== THE DATA ==
• • • • •
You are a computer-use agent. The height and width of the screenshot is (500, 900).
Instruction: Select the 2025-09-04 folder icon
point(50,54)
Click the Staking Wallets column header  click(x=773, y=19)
• • • • •
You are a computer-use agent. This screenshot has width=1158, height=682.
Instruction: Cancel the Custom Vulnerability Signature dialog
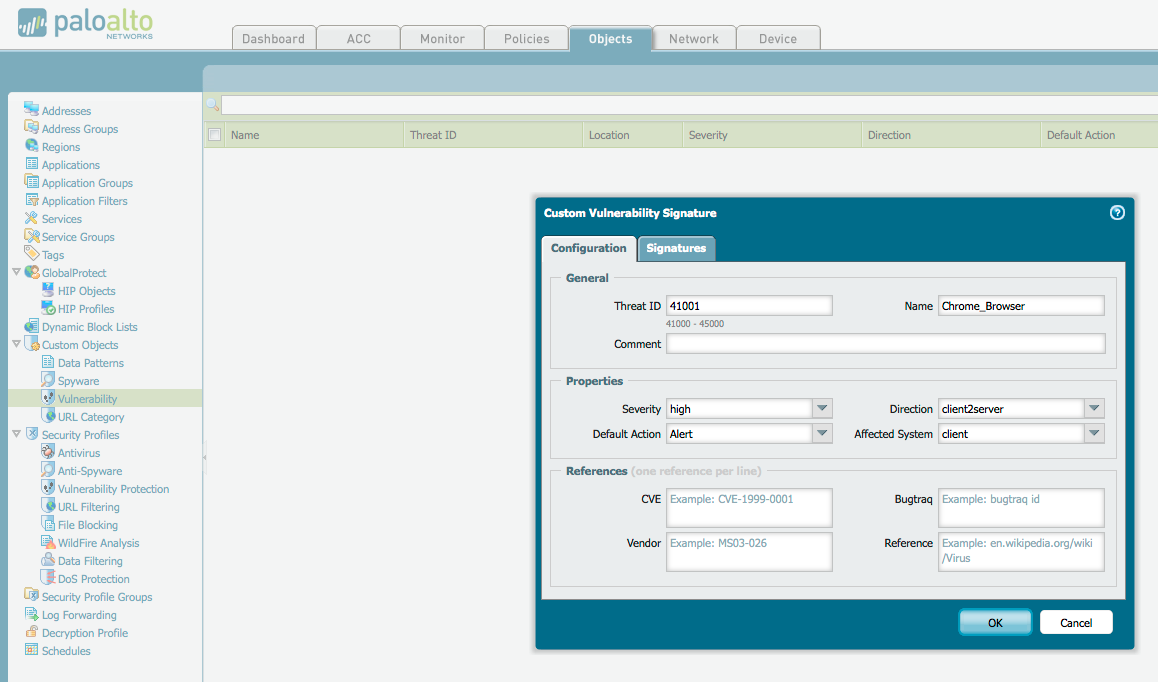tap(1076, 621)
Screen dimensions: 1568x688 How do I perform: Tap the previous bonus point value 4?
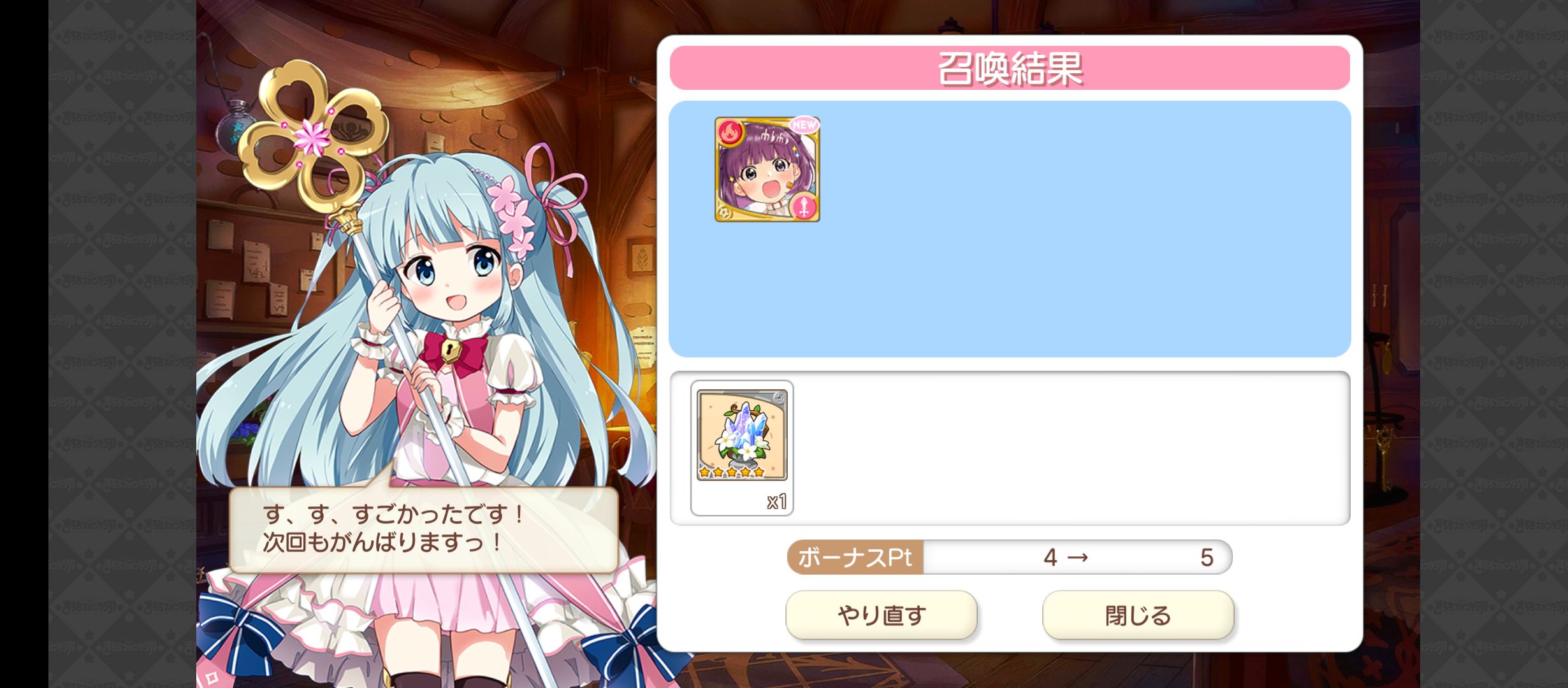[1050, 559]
• • • • •
== ACTION ITEM ==
In the listing above, locate the line containing "You are a computer-use agent. The" and the line containing "Click the Staking", then transcribe both and every line between them verbatim.

== YOUR SOLUTION ==
You are a computer-use agent. The height and width of the screenshot is (500, 900).
Instruction: Select the 2025-09-04 folder icon
point(50,54)
Click the Staking Wallets column header  click(x=773, y=19)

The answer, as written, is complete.